Thursday, February 13, 2020

Trudi Canavan - The Magicians' Guild

"We should expect this young woman to be more powerful than our average novice, possibly even more powerful than the average magician."
This year, like every other, the magicians of Imardin gather to purge the city of undesirables. Cloaked in the protection of their sorcery, they move with no fear of the vagrants and miscreants who despise them and their work-—until one enraged girl, barely more than a child, hurls a stone at the hated invaders...and effortlessly penetrates their magical shield.
What the Magicians' Guild has long dreaded has finally come to pass. There is someone outside their ranks who possesses a raw power beyond imagining, an untrained mage who must be found and schooled before she destroys herself and her city with a force she cannot yet control.
 


Comment: According to my notes, I got this book around 2010 or 2011 which means it has been in the pile for close to ten years but, well, I read some comments here and there through the years and the story never felt as appealing as the moment I decided to buy it so I postponed it. This year, I decided to just get it over with but now that I finished, I can understand why I wasn't very eager to read it sooner.

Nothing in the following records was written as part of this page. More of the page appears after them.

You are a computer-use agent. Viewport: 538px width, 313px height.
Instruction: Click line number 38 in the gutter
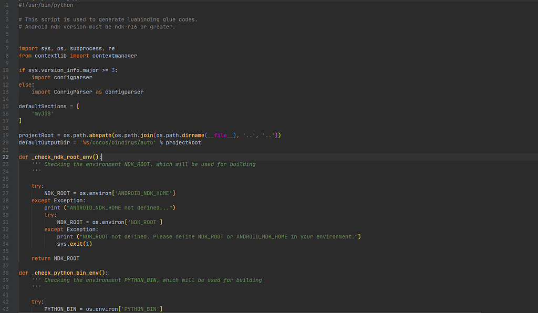(x=6, y=273)
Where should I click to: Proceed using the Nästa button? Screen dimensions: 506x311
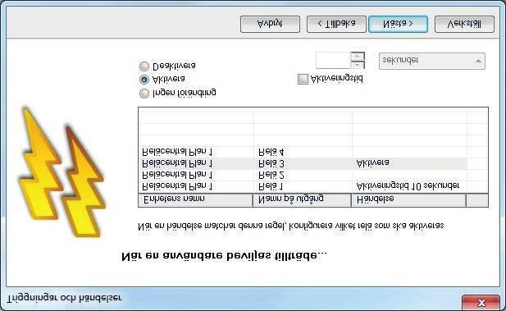pos(398,25)
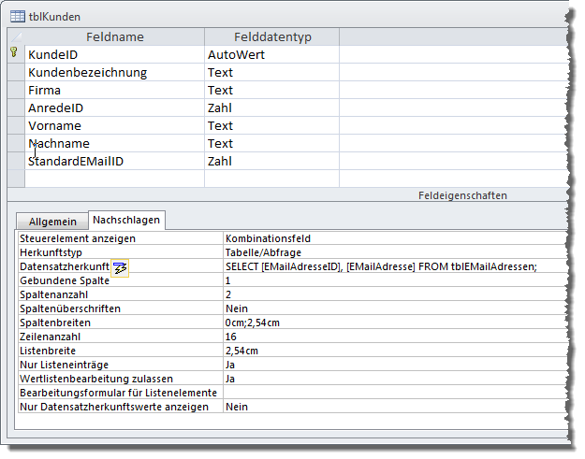
Task: Select the row selector for Firma
Action: [14, 91]
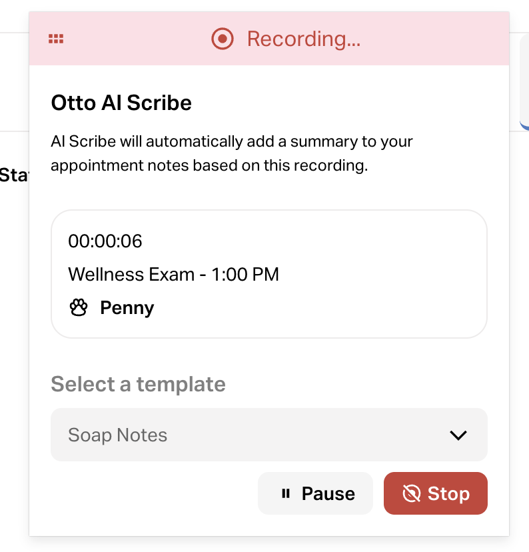Pause the recording

tap(315, 493)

In this fantasy novel, we meet Sonea, she is a young girl who discovers she has magical powers but she can't seem to control them. In the meantime, her actions during a small conflict in the city, which caused a boy to be killed by a magician, catch the attention of the magician's guild and some of them, namely lord Rothen, want to find her and help her with her powers.
The problem is that usually the magicians come from rich or educated families and not the dwells or the poor, a category that labels Sonea, and she tries to evade them fearing she might be severely punished. To help her are some other less than appreciated people from the dwells who try to deceive the magicians and hide Sonea but eventually she is caught and then she has a choice to make...

What I just wrote is quite vague, doesn't explain any of the intriguing details of the world created by the author but is a rather simple summary of the first part of the book.
It's usually a given first books in series or trilogies have a lot of information to set the reader on an idea of what everything is about but in this case, nothing really happens for the first half except magicians chasing Sonea and other guys helping her hide.
Sure, this is the way things are but I don't think the writing was that special to make this sound exhilarating and was, instead for me, a little repetitive and boring. 

The story is quite simple, it's centered on Sonea, apparently a brilliant new magician but without much knowledge nor control over what her powers are and who, probably, will become an expert, an important person in her world or something like that in the bigger scheme of things.
In this book, though, she feels too young and not just because of age and lack of train; we don't have much on her personality but what we have makes her seem very naive and a little childish. I suppose this is intentional, so that her development int he following books feels even more astounding, but for this book alone, everything connected to her felt too basic.

Since I didn't feel much empathy nor emotional connection to the heroine, I focused my interest in the secondary characters Rothen and Dannyl but, of course, they are part of a story where another character plays a part in the background. When that apparent "bad guy" is caught, his demise wasn't spectacular and I can't really fault it because he was more annoying than villain to me but it did leave me thinking about the importance this had to have for the book. I don't think there was any real intention behind this book besides presenting characters.

In fact, the whole story feels so simple that all the time spent on developing it feels like it wasn't used properly. If the idea was to focus on the traditional themes of good/innocence vs evil/greed, then this story failed because the focus was always on other situations and when the end of the book is finally here, nothing surprising happens. I think it might have been nice to focus this more on Sonea's journey through learning and through romance, perhaps? More on her surroundings and experiences with magic and her powers, with fellow colleagues, with her mentors... it seems the next books will feature these things more but comments I've read don't make me eager to try the books, though.

Thinking on this globally, the story is not bad and many other series with "special" people doing amazing things have flourished. However, the execution, the idea of it and how it was developed were not as emotional nor layered as they could by the author to make this a story impossible to stop reading. In the end, for me this was readable but not exciting and despite a few possibilities hinted by comments on the other two installments being alluring, I don't feel like going through this narrative style again to search for goodies among the boring parts.